I am a 33 year old single woman. Just to clarify - when I say single, I mean s..i.n.g.l.e.  I won't tell you how long it's been since I've been asked on a date because I would like to save just a hair of dignity.  As this is the case, I've been privy to a subculture that is unlike any I've ever experienced before: the singles Christian group.  This is a unique group on which I fully believe studies should be done.  I've been in groups of five and in groups of 5,000.  I'm not exaggerating either extreme.  Even more unique is one subset of this group - single Christian women.  Ladies, with all of the love I can muster, this one is for you.  Actually, this one is for us.

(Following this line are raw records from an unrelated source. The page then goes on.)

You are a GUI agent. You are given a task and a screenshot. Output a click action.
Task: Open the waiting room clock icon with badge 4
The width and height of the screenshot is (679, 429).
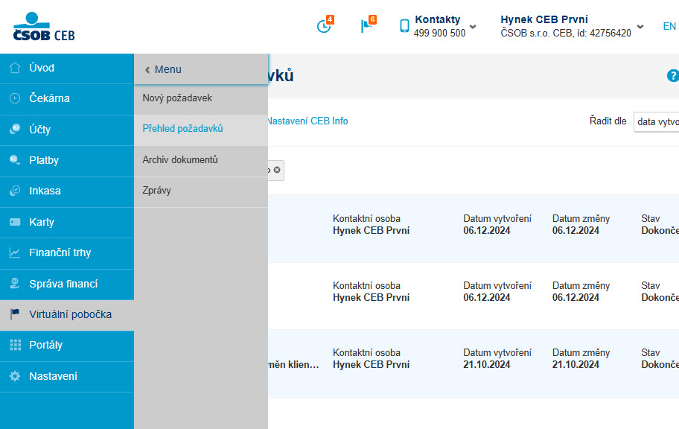point(325,25)
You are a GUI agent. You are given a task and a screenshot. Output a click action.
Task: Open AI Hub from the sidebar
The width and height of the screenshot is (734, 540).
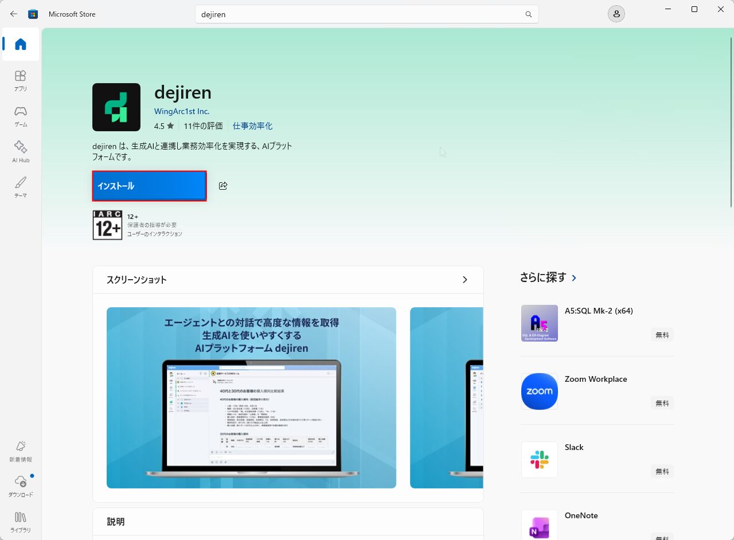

I know it's hard to be single.  I know it's frustrating to look around and see our single friends have her heart broken or to see a guy not follow through.  I know what it is to have both of those happen.  I know it feels good to vent.  I know it feels easier to talk about the men around us not stepping up.  I've heard it all - Single Christian men are not fulfilling their calling as leaders.  They lead us on.  They are afraid or weak.  I've heard this in frustration, heartache, anger, and bitterness.  This is only the tip of what I've heard.  I've heard this come from the quietest girl to the most bold.  I've even been known to partake in this conversation.


However over the past year, I find myself asking - What are we saying about the men in our lives?  More importantly, what are they hearing from us?

The more I hear this conversation take place, I can't help but think about how we are sounding to men.  I don't know one man that has heard this conversation and been inspired towards change.  I don't know one man that has been drawn to a woman because of these words.  I haven't spoken to one man who has felt encouraged or respected by this discourse.

I understand, ladies.  I truly do.  However, I think we need to stop and examine ourselves.  We need to  be women that speak highly of the men around us - when they are present and when they are not.  We need to show them respect with our words.  They are our friends and brothers.  We need to be women that these men would be proud to have in their lives - as friends and sisters.  Let's be for our men, not against them.  I'm not saying that we don't feel those frustrations or that we bury our feelings but that we show honor to the men around us with our words.  I think that the words we speak about the men around us says more about us than it does about them.

At the end of the day, let's be women that inspire, encourage, and build up.  Let's be women that speak words seasoned with salt.  Let's be loving women.  We can do it, ladies - for them and for us.